“Maybe because I actually care about the carbon footprint of our town? Because these plants are alive, and this park is the last safe place for them?” — Pamela Isley, Poison Ivy: Thorns, p. 119.
|Kody Keplinger (writer), Sara Kipin (Illustrator)
|Fiction, Horror, Superhero
|Environmental Themes and Issues
|Deforestation, Ecoterrorism, Environmental Activism, Habitat Destruction, Hostile Environment, Mutated Organisms, Plants, Sustainability, Vegetarianism
|Pamela Isley: A queer teenage girl coded as white
The comic’s cast also features a multi-racial cast of characters, including Alice Oh, Pamela’s queer Asian love interest, and Mr. Crowley, a Black teacher
|Protagonist’s Level of Environmental Agency
|Level 5: High Environmental Agency and Activism
|Unnamed fictional city
Kody Keplinger and Sara Kipin’s horror graphic novel Poison Ivy: Thorns reimagines DC’s famous anti-hero origin story. The comic centers on Pamela Isley, a teen girl with a passion for the environment, plants, and sustainability. In the opening scene, she sneaks into a local park that a corporation plans to bulldoze and develop into a business park. Crying, she tells the plants, “I tried, but the petitions and protests didn’t work. There’s nothing else I can do. I’ve failed you all. If I can’t stop them… I can at least make them suffer first” (Keplinger 11). Pamela smashes a vial on the ground, releasing a poison gas that injures construction workers working in the park. Local officials label this incident an act of ecoterrorism.

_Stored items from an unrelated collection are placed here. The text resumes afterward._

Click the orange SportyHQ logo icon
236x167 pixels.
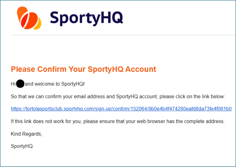[29, 18]
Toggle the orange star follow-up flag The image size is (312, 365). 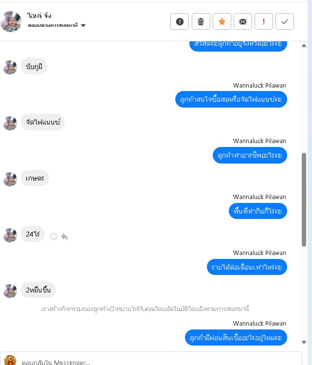pyautogui.click(x=221, y=21)
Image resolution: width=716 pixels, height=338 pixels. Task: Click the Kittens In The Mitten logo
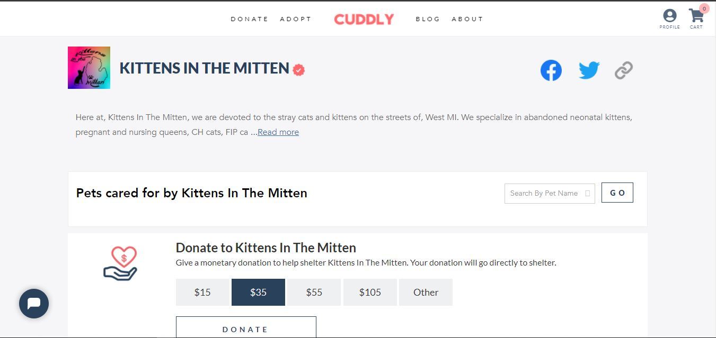[89, 68]
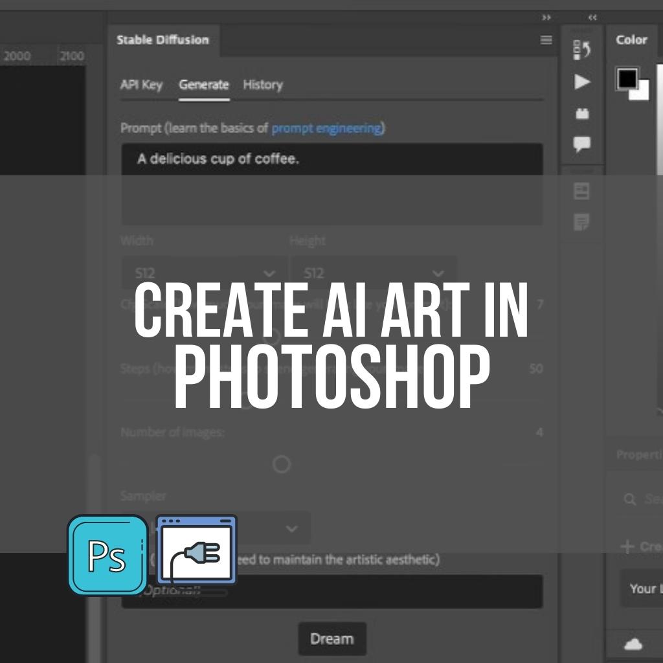The image size is (663, 663).
Task: Expand the Width dropdown
Action: [x=204, y=273]
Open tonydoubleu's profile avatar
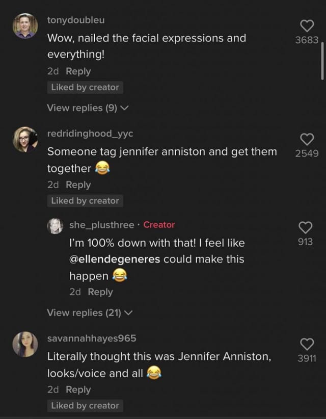The width and height of the screenshot is (326, 419). (24, 24)
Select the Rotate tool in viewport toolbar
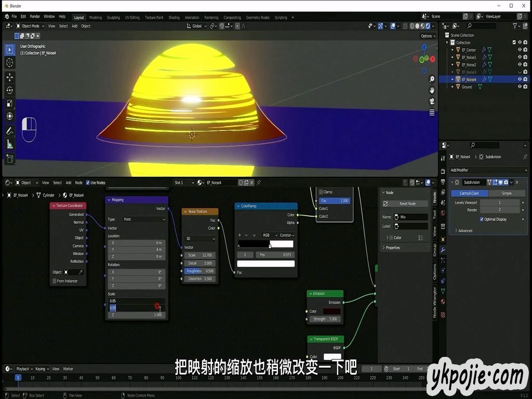 tap(10, 90)
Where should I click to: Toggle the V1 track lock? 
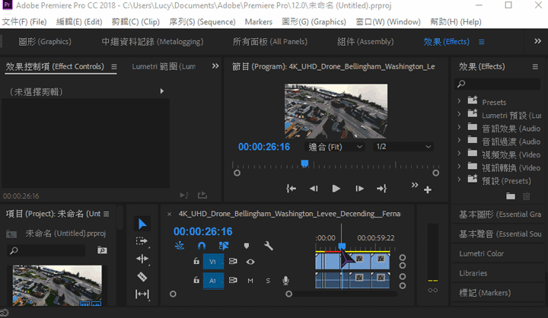(x=196, y=262)
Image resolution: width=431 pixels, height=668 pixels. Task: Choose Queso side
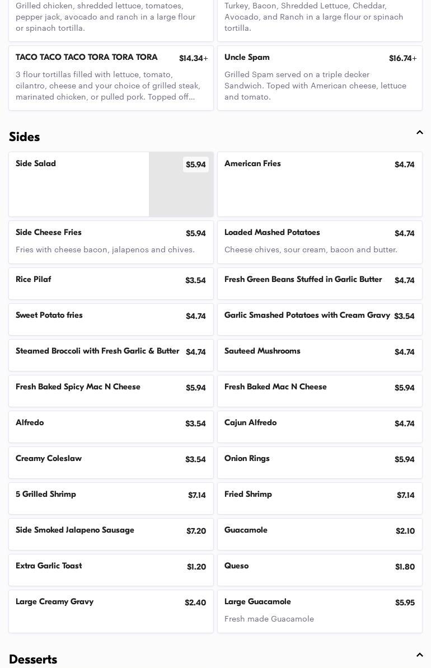[x=320, y=570]

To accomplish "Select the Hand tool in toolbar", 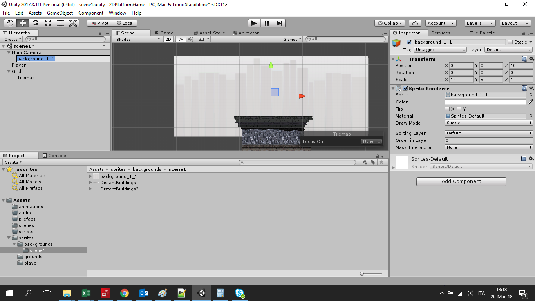I will (x=10, y=23).
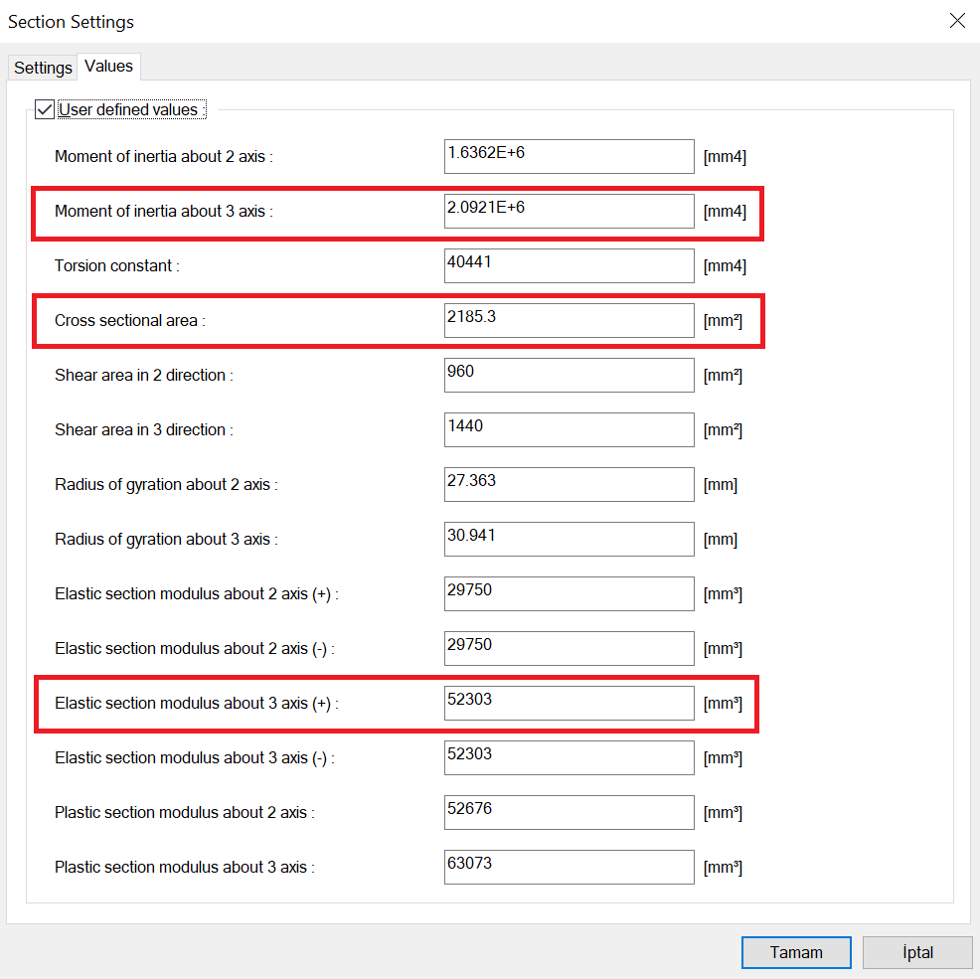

Pamela’s actions have unintended consequences that soon expose her family’s secrets. The gas forces people living near the park to evacuate, and Pamela’s friend Alice Oh arrives at the mysterious Isley Manor to stay with Pamela and her overbearing physician father. Pamela’s father has secretly been performing medical experiments on the girl in an attempt to save her mother, who was poisoned by a plant during a research trip. One night, Alice discovers Pamela’s unconscious mother in the attic, and Pamela reveals the truth about her father’s experiments. She swears Alice to secrecy, convinced that her father is the only person who can save her mother.
Meanwhile, Pamela repeatedly gets sexually harassed at school by Brett Connors, the son of the family developing the park. Brett spreads rumors about Pamela, repeatedly touches her without consent, and eventually destroys her plants in the school greenhouse. Tired of getting abused by men, Pamela decides to fight back. But will her resistance come at a cost?
Poison Ivy: Thorns skillfully interweaves environmental messages with themes of domestic violence, identity, misogyny, and sexuality. The comic offers an ecofeminist message by paralleling Pamela’s mistreatment at the hands of the father and Brett to the exploitation of the natural world.
The comic includes a one-page list of resources with contact information for The Jedi Foundation, RAINN (Rape, Abuse & Incest National Network), and Safe Horizon.